EXERCISE PROMPT -> A word-for-word repeat of the records below is what this calls for.
:: SOURCE RECORDS
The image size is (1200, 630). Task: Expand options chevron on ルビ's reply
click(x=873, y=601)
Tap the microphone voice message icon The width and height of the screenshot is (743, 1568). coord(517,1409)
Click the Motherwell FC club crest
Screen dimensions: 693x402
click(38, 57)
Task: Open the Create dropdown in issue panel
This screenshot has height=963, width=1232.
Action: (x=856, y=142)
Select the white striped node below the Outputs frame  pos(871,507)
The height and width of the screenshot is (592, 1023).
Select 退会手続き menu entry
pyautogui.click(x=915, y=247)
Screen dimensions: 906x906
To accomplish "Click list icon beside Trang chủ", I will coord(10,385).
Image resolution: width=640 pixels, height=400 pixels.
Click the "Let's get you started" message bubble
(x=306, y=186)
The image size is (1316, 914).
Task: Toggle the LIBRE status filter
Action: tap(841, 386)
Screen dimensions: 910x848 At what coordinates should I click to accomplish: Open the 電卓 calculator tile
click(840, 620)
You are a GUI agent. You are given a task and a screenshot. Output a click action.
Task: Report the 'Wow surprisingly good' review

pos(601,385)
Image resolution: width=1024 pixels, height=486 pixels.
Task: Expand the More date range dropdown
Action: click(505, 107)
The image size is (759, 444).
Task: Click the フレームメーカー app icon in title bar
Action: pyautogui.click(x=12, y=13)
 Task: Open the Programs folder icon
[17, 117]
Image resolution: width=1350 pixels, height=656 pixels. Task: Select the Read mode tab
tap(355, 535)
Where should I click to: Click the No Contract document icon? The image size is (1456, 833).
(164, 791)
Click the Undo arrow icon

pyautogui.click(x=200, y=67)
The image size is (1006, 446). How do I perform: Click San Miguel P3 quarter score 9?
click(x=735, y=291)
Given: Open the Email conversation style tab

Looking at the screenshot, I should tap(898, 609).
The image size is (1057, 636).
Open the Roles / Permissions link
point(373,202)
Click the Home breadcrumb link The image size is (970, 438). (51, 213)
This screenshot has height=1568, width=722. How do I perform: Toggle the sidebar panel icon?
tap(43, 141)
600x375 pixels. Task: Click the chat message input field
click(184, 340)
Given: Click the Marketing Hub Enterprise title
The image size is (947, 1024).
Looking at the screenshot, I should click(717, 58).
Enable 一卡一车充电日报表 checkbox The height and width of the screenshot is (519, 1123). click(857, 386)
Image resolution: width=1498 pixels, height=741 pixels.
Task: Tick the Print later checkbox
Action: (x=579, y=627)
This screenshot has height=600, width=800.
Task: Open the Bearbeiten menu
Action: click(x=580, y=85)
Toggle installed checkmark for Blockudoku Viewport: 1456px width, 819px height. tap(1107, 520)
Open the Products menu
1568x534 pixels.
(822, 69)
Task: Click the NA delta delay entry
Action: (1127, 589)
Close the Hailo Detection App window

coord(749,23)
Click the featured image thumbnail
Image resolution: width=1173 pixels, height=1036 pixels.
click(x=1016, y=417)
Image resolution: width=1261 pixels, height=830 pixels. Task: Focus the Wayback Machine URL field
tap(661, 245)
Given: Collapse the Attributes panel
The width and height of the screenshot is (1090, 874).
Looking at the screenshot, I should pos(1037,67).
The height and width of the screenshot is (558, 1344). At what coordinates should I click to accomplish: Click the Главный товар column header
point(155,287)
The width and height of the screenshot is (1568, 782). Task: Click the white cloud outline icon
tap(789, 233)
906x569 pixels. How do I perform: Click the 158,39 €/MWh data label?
::::
TASK RESPONSE ->
The image size is (1200, 630). Task: Expand options chevron on ルビ's reply
click(x=873, y=601)
Tap the microphone voice message icon The width and height of the screenshot is (743, 1568). coord(517,1409)
Click the Motherwell FC club crest
Screen dimensions: 693x402
click(38, 57)
Task: Open the Create dropdown in issue panel
This screenshot has height=963, width=1232.
Action: (x=856, y=142)
Select the white striped node below the Outputs frame  pos(871,507)
The height and width of the screenshot is (592, 1023).
Select 退会手続き menu entry
pyautogui.click(x=915, y=247)
Screen dimensions: 906x906
To accomplish "Click list icon beside Trang chủ", I will coord(10,385).
Image resolution: width=640 pixels, height=400 pixels.
Click the "Let's get you started" message bubble
(x=306, y=186)
The image size is (1316, 914).
Task: Toggle the LIBRE status filter
Action: tap(841, 386)
Screen dimensions: 910x848 At what coordinates should I click to accomplish: Open the 電卓 calculator tile
click(840, 620)
You are a GUI agent. You are given a task and a screenshot. Output a click action.
Task: Report the 'Wow surprisingly good' review

pos(601,385)
Image resolution: width=1024 pixels, height=486 pixels.
Task: Expand the More date range dropdown
Action: click(505, 107)
The image size is (759, 444).
Task: Click the フレームメーカー app icon in title bar
Action: pyautogui.click(x=12, y=13)
 Task: Open the Programs folder icon
[17, 117]
Image resolution: width=1350 pixels, height=656 pixels. Task: Select the Read mode tab
tap(355, 535)
Where should I click to: Click the No Contract document icon? The image size is (1456, 833).
(164, 791)
Click the Undo arrow icon

pyautogui.click(x=200, y=67)
The image size is (1006, 446). How do I perform: Click San Miguel P3 quarter score 9?
click(x=735, y=291)
Given: Open the Email conversation style tab

Looking at the screenshot, I should tap(898, 609).
The image size is (1057, 636).
Open the Roles / Permissions link
point(373,202)
Click the Home breadcrumb link The image size is (970, 438). (51, 213)
This screenshot has height=1568, width=722. How do I perform: Toggle the sidebar panel icon?
tap(43, 141)
600x375 pixels. Task: Click the chat message input field
click(184, 340)
Given: Click the Marketing Hub Enterprise title
The image size is (947, 1024).
Looking at the screenshot, I should click(717, 58).
Enable 一卡一车充电日报表 checkbox The height and width of the screenshot is (519, 1123). click(857, 386)
Image resolution: width=1498 pixels, height=741 pixels.
Task: Tick the Print later checkbox
Action: (x=579, y=627)
This screenshot has height=600, width=800.
Task: Open the Bearbeiten menu
Action: click(x=580, y=85)
Toggle installed checkmark for Blockudoku Viewport: 1456px width, 819px height. tap(1107, 520)
Open the Products menu
1568x534 pixels.
(822, 69)
Task: Click the NA delta delay entry
Action: (1127, 589)
Close the Hailo Detection App window

coord(749,23)
Click the featured image thumbnail
Image resolution: width=1173 pixels, height=1036 pixels.
click(x=1016, y=417)
Image resolution: width=1261 pixels, height=830 pixels. Task: Focus the Wayback Machine URL field
tap(661, 245)
Given: Collapse the Attributes panel
The width and height of the screenshot is (1090, 874).
Looking at the screenshot, I should pos(1037,67).
The height and width of the screenshot is (558, 1344). At what coordinates should I click to accomplish: Click the Главный товар column header
point(155,287)
The width and height of the screenshot is (1568, 782). Task: Click the white cloud outline icon
tap(789, 233)
906x569 pixels. How do I perform: Click the 158,39 €/MWh data label?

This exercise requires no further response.